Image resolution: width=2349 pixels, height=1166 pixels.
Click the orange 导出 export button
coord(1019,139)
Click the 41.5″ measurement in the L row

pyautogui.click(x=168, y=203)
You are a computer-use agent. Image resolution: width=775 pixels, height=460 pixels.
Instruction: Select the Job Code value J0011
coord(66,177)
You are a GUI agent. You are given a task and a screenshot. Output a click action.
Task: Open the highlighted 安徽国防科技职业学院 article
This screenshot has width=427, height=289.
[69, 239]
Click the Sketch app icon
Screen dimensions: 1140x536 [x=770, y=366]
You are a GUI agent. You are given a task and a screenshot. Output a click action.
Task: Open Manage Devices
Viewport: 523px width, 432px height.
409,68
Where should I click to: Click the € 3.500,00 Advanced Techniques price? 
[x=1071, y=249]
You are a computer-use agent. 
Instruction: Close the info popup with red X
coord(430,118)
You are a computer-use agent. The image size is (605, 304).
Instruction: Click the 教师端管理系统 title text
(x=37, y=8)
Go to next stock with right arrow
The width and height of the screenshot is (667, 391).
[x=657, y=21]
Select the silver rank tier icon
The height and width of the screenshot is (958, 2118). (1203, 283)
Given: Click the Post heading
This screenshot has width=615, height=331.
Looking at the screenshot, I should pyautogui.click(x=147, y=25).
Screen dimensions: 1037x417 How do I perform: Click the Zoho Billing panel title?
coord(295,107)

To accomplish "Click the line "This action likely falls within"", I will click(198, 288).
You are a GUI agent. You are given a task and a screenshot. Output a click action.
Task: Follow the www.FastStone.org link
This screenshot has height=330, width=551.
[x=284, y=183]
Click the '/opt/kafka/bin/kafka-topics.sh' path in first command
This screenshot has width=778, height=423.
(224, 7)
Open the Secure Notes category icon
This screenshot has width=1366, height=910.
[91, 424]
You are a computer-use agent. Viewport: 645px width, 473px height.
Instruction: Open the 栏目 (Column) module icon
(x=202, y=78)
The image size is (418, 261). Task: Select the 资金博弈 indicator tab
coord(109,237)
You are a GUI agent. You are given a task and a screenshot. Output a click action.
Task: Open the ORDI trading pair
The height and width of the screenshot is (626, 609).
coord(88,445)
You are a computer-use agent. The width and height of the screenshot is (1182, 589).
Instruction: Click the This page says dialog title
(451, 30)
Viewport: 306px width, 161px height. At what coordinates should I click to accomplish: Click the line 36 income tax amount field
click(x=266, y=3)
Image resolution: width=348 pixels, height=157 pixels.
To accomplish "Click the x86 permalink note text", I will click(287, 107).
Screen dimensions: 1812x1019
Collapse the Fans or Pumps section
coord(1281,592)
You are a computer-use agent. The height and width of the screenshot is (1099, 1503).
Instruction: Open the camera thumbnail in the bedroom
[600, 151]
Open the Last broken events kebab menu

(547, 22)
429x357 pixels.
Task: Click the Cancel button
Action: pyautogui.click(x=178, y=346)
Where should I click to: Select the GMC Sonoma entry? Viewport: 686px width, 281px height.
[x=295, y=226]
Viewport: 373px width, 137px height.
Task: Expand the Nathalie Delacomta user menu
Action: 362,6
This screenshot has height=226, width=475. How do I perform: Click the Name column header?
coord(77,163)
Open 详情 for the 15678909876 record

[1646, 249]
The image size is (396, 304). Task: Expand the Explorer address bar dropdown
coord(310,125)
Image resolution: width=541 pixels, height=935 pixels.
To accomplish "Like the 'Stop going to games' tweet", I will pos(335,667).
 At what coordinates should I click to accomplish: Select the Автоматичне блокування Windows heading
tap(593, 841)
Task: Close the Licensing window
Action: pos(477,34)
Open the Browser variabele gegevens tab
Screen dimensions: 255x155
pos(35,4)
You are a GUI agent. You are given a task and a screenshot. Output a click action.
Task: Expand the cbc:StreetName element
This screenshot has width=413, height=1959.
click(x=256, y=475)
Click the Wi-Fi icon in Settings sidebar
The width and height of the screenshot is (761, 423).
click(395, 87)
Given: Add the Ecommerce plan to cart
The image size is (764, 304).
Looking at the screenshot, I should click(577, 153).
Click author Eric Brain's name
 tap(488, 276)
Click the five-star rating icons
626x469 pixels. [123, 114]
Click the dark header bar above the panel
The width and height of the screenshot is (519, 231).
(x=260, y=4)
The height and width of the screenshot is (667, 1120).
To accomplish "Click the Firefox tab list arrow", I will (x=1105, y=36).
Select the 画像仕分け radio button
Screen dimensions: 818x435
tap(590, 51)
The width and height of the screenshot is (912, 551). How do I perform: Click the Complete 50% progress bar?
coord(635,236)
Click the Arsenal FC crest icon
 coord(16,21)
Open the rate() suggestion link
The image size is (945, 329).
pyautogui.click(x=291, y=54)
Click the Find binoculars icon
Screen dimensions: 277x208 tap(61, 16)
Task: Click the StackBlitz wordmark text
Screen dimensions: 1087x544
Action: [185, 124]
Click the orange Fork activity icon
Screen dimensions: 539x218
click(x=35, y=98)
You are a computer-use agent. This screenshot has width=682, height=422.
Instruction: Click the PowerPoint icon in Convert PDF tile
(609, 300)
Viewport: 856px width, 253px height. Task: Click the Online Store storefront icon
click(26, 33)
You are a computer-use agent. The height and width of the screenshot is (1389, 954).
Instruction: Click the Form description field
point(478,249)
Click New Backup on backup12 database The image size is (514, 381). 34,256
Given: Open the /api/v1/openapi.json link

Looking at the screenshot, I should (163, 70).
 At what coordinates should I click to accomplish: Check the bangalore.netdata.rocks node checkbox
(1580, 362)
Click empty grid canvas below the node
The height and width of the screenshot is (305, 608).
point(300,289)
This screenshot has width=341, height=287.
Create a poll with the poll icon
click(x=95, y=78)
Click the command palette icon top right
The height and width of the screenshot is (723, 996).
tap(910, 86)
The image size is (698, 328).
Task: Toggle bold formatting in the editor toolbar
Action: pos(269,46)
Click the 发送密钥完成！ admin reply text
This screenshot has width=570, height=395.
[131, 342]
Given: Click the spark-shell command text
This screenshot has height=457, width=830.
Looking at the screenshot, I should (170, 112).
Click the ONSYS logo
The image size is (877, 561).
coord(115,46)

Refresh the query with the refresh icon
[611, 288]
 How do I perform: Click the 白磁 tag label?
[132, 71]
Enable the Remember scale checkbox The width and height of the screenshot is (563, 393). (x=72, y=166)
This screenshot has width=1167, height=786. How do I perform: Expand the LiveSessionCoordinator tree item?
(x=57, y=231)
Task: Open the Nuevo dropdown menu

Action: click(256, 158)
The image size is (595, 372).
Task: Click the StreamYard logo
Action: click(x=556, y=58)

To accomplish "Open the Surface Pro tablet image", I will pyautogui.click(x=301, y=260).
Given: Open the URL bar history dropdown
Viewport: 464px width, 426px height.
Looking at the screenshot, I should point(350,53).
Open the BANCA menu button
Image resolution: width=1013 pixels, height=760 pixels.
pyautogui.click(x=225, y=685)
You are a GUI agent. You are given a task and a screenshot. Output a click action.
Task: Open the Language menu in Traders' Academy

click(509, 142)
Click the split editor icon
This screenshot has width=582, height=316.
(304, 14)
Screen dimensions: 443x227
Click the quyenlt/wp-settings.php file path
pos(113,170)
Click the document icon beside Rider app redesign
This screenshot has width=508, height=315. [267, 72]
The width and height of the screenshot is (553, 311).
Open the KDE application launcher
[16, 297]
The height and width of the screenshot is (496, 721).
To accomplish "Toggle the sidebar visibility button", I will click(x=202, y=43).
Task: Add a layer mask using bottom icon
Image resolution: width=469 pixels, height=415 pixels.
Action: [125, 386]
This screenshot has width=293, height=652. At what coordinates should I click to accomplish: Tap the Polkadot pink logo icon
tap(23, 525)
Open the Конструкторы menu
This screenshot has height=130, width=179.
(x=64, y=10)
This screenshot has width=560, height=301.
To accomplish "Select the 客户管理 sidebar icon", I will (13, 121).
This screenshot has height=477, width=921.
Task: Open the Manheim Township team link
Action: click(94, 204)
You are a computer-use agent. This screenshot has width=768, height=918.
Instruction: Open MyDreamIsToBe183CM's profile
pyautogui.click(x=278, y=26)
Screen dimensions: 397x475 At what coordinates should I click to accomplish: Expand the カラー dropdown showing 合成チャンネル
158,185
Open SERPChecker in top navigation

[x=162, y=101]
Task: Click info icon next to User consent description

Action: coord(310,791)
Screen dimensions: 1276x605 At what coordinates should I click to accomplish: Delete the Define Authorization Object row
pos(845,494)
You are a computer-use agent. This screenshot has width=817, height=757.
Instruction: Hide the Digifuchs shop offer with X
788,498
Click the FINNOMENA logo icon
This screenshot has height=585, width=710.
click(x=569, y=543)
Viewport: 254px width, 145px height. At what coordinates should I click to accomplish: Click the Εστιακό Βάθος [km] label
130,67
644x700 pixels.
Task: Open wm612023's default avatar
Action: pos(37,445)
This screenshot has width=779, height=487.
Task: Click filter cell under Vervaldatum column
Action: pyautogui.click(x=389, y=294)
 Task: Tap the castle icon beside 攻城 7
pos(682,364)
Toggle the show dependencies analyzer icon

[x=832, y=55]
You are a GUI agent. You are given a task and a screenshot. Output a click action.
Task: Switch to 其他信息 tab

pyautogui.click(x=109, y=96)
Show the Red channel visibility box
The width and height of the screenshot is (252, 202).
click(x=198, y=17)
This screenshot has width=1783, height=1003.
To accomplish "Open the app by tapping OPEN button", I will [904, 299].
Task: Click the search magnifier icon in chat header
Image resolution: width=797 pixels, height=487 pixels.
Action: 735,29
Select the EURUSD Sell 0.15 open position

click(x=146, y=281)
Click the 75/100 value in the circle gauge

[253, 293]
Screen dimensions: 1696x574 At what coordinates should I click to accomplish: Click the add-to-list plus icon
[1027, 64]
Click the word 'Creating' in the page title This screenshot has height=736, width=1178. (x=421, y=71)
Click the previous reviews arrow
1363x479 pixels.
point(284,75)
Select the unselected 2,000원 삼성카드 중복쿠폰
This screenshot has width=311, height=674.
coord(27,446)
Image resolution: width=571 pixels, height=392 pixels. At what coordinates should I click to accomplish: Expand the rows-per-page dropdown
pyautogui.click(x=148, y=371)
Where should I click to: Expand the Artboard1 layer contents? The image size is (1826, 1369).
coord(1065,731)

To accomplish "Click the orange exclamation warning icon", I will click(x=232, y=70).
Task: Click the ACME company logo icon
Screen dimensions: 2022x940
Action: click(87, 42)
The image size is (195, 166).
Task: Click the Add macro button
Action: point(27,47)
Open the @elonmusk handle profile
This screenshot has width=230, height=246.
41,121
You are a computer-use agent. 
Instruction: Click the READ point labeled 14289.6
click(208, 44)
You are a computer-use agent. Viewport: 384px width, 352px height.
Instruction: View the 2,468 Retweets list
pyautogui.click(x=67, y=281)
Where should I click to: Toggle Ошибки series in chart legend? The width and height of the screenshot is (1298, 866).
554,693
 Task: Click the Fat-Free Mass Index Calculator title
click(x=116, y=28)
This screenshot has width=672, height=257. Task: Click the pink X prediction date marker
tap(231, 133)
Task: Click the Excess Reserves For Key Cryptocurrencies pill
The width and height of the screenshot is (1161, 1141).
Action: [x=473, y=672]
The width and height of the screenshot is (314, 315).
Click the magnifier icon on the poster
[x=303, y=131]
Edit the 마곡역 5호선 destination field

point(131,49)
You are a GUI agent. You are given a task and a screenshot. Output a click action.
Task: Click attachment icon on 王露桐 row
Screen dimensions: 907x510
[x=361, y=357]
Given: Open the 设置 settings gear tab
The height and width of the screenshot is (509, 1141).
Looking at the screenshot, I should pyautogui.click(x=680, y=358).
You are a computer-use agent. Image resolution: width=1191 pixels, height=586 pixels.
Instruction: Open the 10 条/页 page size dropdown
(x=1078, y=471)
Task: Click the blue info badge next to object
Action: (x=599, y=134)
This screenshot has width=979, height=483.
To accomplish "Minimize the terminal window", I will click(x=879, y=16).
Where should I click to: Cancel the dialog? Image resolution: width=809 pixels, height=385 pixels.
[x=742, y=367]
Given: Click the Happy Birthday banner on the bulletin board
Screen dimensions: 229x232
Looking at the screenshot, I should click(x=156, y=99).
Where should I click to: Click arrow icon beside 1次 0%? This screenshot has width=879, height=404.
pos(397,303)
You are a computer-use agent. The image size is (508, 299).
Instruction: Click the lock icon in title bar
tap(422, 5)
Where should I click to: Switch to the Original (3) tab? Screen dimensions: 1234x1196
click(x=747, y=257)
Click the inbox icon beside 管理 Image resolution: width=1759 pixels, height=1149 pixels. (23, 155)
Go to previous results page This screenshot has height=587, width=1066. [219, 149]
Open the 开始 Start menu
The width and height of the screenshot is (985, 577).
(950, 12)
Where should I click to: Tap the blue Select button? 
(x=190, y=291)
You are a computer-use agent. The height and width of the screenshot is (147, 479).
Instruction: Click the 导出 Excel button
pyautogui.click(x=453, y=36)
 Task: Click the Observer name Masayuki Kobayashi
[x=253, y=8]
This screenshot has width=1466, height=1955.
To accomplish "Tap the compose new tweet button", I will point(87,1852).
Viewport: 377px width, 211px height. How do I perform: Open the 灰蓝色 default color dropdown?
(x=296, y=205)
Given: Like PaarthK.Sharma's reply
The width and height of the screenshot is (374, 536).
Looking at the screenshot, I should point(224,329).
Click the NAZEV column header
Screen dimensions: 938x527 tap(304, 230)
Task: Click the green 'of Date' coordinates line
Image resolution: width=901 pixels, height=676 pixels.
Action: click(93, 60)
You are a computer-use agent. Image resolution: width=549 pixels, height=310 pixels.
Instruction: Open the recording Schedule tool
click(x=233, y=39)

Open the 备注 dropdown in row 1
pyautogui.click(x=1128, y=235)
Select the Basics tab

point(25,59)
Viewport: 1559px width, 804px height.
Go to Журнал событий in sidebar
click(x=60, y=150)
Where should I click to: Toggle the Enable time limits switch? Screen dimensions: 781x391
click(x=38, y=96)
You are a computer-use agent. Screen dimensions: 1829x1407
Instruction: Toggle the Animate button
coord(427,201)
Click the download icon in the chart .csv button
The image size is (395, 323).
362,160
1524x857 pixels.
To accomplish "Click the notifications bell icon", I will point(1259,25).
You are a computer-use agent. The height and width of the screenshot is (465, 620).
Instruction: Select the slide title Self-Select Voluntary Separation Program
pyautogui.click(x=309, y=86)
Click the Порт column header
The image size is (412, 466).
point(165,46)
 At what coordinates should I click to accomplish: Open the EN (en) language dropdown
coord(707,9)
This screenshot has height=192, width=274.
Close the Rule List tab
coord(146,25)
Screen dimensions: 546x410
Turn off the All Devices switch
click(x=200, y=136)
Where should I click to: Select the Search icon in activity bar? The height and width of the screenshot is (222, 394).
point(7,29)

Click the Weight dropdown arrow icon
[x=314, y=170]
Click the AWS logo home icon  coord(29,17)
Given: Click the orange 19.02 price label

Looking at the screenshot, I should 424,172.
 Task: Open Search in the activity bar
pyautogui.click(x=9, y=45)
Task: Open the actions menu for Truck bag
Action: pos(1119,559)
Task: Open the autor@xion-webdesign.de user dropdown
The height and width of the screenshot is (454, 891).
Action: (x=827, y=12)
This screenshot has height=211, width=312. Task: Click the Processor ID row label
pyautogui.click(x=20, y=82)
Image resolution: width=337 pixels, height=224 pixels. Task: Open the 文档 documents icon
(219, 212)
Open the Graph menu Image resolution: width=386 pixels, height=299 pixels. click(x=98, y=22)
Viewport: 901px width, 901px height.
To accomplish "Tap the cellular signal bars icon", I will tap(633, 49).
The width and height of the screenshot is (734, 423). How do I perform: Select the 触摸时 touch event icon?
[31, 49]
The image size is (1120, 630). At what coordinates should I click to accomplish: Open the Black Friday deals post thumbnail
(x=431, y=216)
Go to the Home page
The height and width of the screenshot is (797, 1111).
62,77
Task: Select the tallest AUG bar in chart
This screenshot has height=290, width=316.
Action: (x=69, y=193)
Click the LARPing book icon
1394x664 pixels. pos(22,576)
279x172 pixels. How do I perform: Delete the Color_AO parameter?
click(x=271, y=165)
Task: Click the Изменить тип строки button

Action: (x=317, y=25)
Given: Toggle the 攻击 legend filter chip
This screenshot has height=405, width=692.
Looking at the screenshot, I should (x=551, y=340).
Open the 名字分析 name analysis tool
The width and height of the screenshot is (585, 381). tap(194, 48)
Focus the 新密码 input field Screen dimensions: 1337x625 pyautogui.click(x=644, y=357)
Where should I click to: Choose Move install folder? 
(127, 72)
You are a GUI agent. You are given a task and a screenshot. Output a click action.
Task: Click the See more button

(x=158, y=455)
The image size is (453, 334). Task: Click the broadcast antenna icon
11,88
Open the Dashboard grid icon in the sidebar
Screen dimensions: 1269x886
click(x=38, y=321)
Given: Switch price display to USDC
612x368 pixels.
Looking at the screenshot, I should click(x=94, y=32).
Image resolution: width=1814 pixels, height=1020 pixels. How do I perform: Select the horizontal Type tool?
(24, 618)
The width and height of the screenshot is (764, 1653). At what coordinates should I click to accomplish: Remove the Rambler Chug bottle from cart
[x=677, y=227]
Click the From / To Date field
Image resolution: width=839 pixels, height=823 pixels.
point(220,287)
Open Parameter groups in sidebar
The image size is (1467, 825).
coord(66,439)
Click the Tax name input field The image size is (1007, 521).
-=-=-
◆ Directive ◆
Rewrite the stretch from the start of the records through the line containing "coord(66,177)", changing "export" to "download" and leaving everything else as it is.

◆ Response for this exercise ◆
Image resolution: width=2349 pixels, height=1166 pixels.
Click the orange 导出 download button
coord(1019,139)
Click the 41.5″ measurement in the L row

pyautogui.click(x=168, y=203)
You are a computer-use agent. Image resolution: width=775 pixels, height=460 pixels.
Instruction: Select the Job Code value J0011
coord(66,177)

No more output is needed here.